◆ Exercise requirements ◆
Please tally the lines below that contain the word "apps" and reply with the total alone.

◆ Data shown ◆

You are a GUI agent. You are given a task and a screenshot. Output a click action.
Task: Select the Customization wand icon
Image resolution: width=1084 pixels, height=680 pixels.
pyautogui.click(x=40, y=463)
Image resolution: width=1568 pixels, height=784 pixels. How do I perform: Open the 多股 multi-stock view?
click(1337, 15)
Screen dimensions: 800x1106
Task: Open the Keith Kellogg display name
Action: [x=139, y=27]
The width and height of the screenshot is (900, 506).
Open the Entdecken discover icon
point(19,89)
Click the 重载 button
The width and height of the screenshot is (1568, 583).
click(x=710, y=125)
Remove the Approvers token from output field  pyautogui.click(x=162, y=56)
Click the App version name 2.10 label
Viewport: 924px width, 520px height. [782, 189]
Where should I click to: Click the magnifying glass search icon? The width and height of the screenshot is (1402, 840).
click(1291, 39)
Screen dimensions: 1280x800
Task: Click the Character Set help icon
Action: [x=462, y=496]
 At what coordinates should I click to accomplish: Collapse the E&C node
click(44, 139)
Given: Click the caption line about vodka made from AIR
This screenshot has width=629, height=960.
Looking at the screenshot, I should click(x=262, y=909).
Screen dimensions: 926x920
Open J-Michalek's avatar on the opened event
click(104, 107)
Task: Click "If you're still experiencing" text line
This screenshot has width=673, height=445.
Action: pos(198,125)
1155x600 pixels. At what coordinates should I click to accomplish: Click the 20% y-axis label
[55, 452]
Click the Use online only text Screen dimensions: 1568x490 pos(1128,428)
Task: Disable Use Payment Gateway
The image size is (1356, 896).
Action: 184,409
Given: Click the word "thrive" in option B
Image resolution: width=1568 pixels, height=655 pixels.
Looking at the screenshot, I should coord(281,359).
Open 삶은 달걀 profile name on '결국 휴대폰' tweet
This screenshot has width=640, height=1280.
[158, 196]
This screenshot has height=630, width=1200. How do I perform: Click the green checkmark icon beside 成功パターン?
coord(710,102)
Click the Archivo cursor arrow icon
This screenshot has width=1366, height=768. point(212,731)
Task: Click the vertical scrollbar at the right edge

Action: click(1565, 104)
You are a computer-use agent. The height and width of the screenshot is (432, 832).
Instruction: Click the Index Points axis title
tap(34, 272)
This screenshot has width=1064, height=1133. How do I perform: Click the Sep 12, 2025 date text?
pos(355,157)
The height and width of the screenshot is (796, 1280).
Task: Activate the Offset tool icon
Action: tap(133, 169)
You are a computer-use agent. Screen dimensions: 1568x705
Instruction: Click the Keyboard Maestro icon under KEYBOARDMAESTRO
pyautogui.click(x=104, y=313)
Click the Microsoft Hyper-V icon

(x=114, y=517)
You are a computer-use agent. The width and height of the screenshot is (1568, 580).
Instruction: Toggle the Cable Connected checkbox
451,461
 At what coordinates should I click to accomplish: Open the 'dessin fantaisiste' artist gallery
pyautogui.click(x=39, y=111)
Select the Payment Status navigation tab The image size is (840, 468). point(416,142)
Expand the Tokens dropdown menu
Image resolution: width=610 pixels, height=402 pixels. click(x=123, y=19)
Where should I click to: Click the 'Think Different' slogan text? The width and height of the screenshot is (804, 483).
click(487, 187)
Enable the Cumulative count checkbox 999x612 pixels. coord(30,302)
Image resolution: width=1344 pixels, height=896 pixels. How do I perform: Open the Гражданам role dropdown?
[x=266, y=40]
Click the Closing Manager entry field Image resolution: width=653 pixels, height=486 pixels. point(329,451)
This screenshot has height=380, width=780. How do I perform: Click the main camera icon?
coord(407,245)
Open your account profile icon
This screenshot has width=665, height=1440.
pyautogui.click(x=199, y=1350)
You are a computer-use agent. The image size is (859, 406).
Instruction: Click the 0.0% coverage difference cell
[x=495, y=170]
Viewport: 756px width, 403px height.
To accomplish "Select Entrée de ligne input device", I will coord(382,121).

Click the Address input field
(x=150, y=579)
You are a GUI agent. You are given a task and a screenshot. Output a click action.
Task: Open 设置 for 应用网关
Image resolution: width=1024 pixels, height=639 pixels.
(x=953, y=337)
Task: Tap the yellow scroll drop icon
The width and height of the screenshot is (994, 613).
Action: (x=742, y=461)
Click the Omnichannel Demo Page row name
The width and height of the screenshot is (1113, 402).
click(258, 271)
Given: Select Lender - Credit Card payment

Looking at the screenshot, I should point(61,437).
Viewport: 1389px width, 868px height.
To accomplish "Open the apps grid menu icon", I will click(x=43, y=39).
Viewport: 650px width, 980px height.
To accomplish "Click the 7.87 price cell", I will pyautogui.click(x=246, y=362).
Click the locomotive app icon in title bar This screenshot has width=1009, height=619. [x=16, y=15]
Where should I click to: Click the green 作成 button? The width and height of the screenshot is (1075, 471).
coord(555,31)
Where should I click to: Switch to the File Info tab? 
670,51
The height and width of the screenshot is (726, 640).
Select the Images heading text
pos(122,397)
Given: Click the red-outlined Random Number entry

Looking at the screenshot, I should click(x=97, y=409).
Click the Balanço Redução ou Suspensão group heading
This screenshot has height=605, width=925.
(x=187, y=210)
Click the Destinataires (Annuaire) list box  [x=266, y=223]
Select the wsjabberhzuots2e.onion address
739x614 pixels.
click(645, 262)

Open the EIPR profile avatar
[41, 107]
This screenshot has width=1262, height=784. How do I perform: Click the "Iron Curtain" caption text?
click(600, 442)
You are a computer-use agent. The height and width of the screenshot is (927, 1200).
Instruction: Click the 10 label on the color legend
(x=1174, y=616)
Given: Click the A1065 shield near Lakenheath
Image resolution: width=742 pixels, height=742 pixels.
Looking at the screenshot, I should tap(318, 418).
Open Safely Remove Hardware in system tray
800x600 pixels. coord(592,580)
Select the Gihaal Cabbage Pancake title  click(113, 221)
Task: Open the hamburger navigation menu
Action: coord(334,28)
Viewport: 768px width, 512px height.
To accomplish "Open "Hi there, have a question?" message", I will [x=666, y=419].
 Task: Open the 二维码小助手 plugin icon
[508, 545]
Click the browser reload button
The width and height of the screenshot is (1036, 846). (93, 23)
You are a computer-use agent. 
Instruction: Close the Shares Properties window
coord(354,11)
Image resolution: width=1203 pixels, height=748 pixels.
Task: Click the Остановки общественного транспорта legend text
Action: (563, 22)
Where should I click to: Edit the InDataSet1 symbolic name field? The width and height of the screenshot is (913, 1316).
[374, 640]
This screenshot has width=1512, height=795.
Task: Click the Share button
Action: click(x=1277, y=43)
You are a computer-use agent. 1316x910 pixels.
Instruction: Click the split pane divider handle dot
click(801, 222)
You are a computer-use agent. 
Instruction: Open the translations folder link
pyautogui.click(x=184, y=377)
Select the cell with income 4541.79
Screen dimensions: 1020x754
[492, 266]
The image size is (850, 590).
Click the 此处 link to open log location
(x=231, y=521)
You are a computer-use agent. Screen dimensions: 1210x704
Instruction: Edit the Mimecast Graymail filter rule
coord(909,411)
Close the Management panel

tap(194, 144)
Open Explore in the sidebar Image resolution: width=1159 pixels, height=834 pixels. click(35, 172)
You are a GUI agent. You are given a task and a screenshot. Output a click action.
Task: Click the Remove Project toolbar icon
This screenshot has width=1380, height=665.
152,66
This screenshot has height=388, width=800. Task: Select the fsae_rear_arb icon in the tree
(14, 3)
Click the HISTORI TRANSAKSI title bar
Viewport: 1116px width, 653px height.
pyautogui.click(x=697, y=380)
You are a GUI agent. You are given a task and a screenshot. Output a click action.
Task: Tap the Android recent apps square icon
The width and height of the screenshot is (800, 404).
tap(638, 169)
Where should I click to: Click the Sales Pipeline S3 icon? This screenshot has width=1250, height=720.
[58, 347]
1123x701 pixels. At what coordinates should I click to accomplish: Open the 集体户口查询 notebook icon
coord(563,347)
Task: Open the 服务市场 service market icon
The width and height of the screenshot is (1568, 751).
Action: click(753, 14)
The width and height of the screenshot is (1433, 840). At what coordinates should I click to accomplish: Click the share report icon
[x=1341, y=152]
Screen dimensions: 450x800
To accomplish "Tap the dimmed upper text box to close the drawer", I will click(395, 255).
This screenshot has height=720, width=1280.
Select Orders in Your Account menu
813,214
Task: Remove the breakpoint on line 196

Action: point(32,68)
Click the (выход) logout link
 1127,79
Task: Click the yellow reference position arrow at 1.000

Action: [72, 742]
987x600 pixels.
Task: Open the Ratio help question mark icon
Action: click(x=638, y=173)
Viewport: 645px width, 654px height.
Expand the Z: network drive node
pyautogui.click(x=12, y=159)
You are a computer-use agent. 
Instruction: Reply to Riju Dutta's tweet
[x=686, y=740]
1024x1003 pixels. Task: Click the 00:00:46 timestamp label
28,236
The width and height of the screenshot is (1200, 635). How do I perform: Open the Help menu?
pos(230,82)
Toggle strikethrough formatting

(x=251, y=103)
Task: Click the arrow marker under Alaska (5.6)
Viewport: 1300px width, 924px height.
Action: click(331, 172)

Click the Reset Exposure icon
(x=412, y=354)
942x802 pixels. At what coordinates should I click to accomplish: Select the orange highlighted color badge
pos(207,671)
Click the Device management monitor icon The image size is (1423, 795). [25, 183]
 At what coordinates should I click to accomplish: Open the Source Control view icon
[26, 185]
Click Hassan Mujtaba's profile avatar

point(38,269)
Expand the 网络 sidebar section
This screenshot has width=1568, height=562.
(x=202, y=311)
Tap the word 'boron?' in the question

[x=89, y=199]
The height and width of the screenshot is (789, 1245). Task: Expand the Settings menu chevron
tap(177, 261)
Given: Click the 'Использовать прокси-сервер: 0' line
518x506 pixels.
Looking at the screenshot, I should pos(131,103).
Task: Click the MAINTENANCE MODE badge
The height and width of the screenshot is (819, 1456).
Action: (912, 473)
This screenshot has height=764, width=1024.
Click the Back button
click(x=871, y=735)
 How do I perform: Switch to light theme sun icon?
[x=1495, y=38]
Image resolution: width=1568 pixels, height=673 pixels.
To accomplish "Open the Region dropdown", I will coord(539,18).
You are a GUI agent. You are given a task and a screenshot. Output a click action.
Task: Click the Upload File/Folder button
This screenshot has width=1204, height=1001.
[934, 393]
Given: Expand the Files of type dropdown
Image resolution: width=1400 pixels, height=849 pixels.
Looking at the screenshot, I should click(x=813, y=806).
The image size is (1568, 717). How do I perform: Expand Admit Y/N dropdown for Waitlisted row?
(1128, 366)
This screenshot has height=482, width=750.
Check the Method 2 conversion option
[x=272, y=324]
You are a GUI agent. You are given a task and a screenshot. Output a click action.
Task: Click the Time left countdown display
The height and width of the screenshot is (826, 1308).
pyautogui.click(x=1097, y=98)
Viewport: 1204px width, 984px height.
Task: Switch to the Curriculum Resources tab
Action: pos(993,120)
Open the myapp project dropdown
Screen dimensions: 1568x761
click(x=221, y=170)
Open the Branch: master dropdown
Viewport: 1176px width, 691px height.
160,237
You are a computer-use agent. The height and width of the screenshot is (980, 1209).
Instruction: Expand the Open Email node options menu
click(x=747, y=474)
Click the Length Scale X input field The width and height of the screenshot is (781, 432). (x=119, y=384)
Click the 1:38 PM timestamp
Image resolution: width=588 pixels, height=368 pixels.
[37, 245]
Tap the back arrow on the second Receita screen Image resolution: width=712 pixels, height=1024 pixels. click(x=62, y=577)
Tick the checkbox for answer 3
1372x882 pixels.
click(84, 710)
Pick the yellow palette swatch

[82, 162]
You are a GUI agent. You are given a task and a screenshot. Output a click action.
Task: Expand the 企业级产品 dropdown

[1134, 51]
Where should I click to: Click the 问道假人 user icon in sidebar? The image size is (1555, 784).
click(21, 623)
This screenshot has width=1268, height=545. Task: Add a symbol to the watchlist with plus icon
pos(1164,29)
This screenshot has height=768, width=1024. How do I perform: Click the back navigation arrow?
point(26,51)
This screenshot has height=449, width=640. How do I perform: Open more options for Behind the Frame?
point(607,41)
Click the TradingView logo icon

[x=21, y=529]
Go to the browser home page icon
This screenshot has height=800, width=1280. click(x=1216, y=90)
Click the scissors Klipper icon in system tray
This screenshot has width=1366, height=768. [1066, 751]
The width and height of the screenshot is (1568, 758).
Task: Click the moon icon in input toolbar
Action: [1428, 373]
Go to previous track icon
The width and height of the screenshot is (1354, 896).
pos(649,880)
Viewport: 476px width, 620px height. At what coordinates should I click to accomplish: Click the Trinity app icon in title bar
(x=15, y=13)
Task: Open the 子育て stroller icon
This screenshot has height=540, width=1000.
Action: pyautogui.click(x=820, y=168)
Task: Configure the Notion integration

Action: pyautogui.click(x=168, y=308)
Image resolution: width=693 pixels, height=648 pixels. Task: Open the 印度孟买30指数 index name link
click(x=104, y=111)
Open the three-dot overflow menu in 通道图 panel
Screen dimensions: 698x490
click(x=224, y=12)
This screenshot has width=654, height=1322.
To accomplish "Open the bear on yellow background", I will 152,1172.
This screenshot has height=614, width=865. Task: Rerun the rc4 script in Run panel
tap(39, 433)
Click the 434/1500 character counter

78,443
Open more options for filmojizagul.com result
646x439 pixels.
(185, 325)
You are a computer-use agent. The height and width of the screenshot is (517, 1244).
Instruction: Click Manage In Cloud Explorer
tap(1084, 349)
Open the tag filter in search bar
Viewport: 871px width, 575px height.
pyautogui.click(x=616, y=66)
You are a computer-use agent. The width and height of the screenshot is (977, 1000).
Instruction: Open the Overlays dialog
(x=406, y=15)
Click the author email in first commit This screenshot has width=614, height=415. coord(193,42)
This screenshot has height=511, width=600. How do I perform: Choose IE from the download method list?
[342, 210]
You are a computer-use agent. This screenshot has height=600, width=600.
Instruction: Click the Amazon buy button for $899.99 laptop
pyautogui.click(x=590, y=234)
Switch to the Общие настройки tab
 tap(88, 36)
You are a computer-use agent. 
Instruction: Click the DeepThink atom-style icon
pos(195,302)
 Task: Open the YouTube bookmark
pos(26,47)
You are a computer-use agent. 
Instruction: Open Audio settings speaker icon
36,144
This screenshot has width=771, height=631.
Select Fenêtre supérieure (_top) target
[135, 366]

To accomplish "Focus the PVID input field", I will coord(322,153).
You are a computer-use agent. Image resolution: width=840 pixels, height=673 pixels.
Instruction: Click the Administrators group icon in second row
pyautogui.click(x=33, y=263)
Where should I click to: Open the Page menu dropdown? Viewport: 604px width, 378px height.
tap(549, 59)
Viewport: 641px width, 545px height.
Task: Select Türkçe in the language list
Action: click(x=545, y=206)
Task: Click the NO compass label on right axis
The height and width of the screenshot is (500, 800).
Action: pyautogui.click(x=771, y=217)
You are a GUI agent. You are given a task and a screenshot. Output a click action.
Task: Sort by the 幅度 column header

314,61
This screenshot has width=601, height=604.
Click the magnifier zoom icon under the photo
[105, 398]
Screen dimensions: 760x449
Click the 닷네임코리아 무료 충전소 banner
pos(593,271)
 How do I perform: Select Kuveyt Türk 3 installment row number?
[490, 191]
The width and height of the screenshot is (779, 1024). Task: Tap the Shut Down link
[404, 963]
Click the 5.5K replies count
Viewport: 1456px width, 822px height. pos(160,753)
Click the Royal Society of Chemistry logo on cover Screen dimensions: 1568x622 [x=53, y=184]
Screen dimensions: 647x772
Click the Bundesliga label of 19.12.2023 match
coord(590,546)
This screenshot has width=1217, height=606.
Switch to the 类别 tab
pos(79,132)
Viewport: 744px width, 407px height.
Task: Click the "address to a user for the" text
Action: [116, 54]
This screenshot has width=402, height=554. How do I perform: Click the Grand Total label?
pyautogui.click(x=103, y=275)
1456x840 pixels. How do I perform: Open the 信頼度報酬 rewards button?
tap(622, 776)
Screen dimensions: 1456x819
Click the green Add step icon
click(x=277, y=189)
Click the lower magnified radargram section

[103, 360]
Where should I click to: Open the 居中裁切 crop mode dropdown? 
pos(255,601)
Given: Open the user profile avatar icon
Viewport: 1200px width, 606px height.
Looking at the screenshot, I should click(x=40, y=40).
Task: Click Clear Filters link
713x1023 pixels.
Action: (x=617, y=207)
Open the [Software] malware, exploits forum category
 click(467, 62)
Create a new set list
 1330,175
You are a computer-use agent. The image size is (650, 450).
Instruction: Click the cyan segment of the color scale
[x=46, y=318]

◆ Answer box ◆
2